Concept Summary #
A new solution to the problem of Anthropogenic Climate Change (ACC) is presented. A tall structure, called a Convective Heat Engine (CHE), is conceptualized that vertically transfers surface heat by means of convection through a column of water. The temperature profile of the atmospheric column when in thermal equilibrium – that is, when no atmospheric convection is occurring– is such that the temperature of the atmosphere decreases with altitude. This temperature profile is conducive to convection in water as water bodies in thermal equilibrium have a temperature profile that INCREASES with altitude. This means that when water is warmed from below, the warm water always rises to the top.
Surface atmospheric heat can be convectively transferred upwards through a water column to some altitude, where it can then be exchanged with the cooler atmosphere at that altitude. This warmed air at altitude is now thermally unstable relative to the surrounding air, and will accordingly rise through convection. Thus, “trapped” surface heat can be transferred vertically in such a way that requires no outside energy input – this is due to the fact that water offers a path of lower resistance to convection. In the Case Study examined in this report, 29GW of surface heat is vented continuously. Thus the direct effect of ACC – surface heating – can be mitigated in a quantifiable manner.
This rising air has the ability to do work, since it is rising upwards in a gravitational field. By containing these convective processes in flue-like enclosures, it is possible for this rising air to draw cool air up behind it, further cooling this air as it rises. Cooling air has a reduced capacity to hold moisture, with precipitation occurring once the air is cooled below its dew point.
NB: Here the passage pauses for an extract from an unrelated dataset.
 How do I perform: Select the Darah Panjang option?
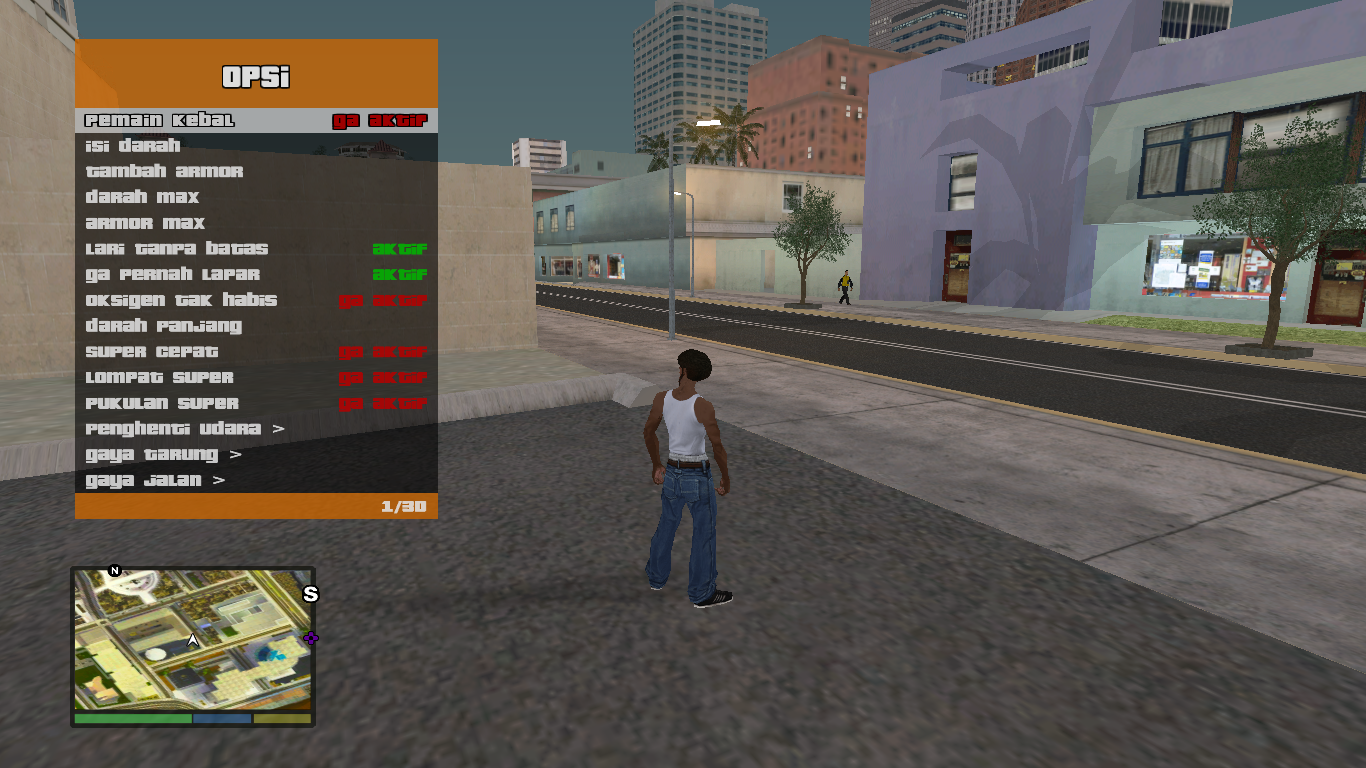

The flue-like enclosures are linked in a manner which allows for sequential cooling of air parcels, allowing for most of the water vapor to be precipitated out of the rising air parcels. Water condensate is continuously produced in this structure. In the Case Study example, some 417 Mega Liters of water is produced per day. This was for a conservative example where the relative humidity of ambient air was set at 55%. More humid air would produce more water condensate. This water can be recycled back to the environment to stimulate plant growth – which will act to sequester atmospheric CO2. So the CHE can mitigate the cause of ACC by indirectly removing atmospheric CO2 through promoting plant growth by increasing the availability of water for irrigation – especially in arid regions where water is the main constraint. Deserts are relatively free of carbon. Adding water to a desert establishes plant growth which is a clear demonstration of CO2 sequestration.
An additional output of this arrangement is very cold air, which can be utilized for condensing purposes in thermal power generating plants. It is well established that the lower the condensing temperature in thermal power plant, the more efficiently that plant operates. This condensing function is normally performed by cooling towers, whose condensing temperatures are a function of the daily ambient temperature fluctuations. The temperature of the output air of the CHE can be decreased by increasing the number of flue-like enclosures. An example of renewable power generation benefiting from the CHE is presented.
Finally, it is shown that the outer perimeter of the CHE serves as an ideal location for accommodation units, turning the CHE into the ideal sustainable city that produces surplus water and power and vents surface heat – potentially the ideal answer to Anthropogenic Climate Change.